Recommendations for midwifery education, practice and research

Pregnancy loss care can be challenging for healthcare professionals, including midwives and maternity nurses (Quenby et al, 2021). This area requires further research to fully understand the limitations experienced by healthcare professionals when providing this care. Midwives and maternity nurses need to be equipped in terms of knowledge and skills to provide pregnancy loss care confidently. This could be achieved through the use of a structured educational programme on pregnancy loss.

Midwives must be sensitive and competent when it comes to psychological, religious and spiritual care (Iwanowicz-Palus et al, 2021). The lack of individualised, holistic and cohesive pregnancy loss care requires guidelines to ensure healthcare professionals are clear on their role. Care should also address a couple’s needs as well as the needs of the two individuals.

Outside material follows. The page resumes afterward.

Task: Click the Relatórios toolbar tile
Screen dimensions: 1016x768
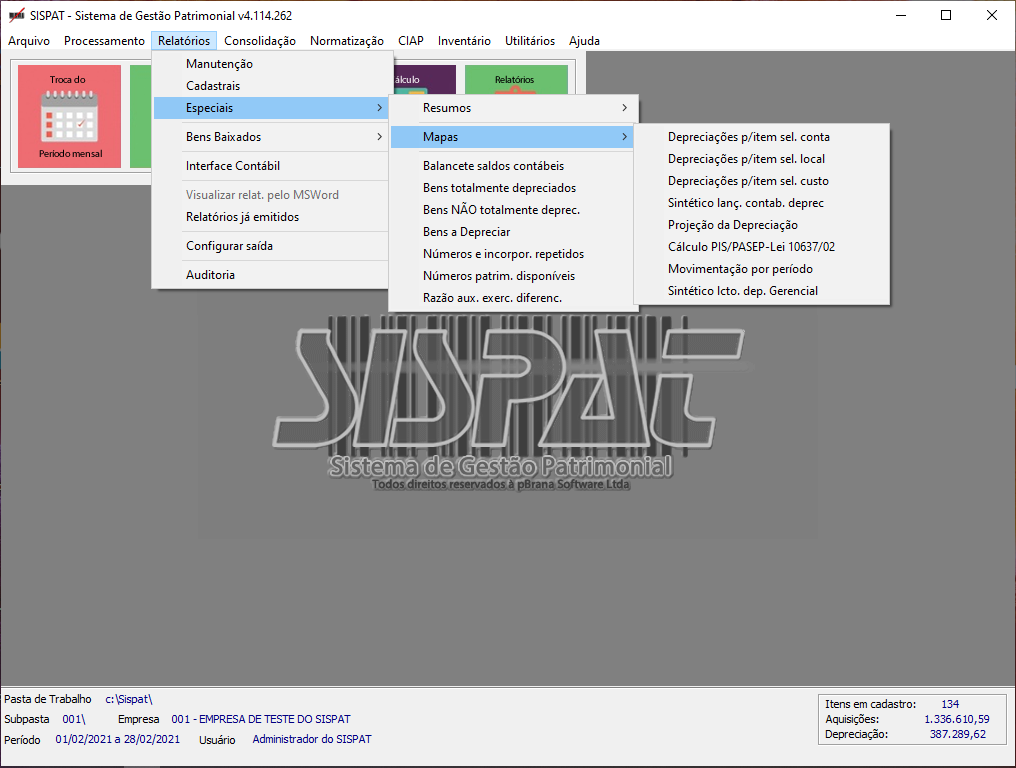Action: [x=515, y=79]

Pregnancy loss care needs to be organised and systematically structured to ensure continuity and consistency, providing holistic and cohesive care to couples from all inter and multidisciplinary teams (The Lancet, 2021).

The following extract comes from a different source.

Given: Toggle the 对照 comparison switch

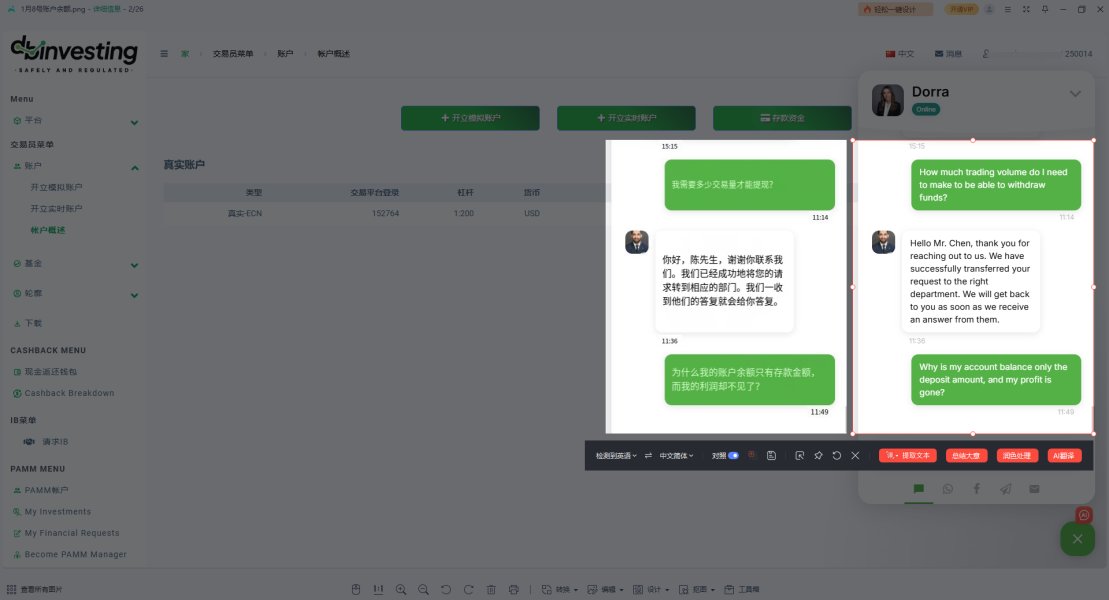Looking at the screenshot, I should (733, 456).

Pregnancy loss care must be evidence-based as well as culturally sensitive, appropriate and relevant (Kalu, 2019). While the current evidence is substantial, the relevance of applying research findings to different countries must be examined, taking into account a country’s context. Between countries, organisation of the healthcare system and the cultural context differ (Abdul-Mumin, 2016; Syam et al, 2021). There are many areas of pregnancy loss care that require in-depth research. These areas include initial supportive care during the transition period and midwives’ preparedness and confidence in providing cohesive pregnancy loss care and counselling. There should be a model, framework and guidelines for providing cohesive pregnancy loss care, and instruments to measure midwives’ knowledge, attitudes and practices in providing cohesive pregnancy loss care.

Conclusions

Providing pregnancy loss care for couples is highly complex and may require care to be tailored to both individuals and a couple collectively. Care should be organised in a structured manner, to ensure couples’ needs are met and the care provided is holistic, continuous, consistent and cohesive. Midwives and maternity nurses may face challenges if they are not equipped with the required knowledge and skills to care for a couple experiencing pregnancy loss. Consideration should be given to the needs of the woman, her partner, if she has one, the couple as a unit and the midwives providing care, to ensure that the care provided is high quality.

Key points

  • Nurses’ and midwives’ roles in providing supportive care for couples after pregnancy loss are challenging and complex.
  • A partner’s ability to care for a woman experiencing a pregnancy loss can be complicated by their own grief.
  • Responses to loss may be affected by sociocultural perspectives, and men and women may have different experiences of the same loss event.
  • Developing a model, framework and guidelines for providing cohesive pregnancy loss care is recommended.
  • Developing instruments to measure knowledge, attitudes and practices in providing pregnancy loss care should be considered.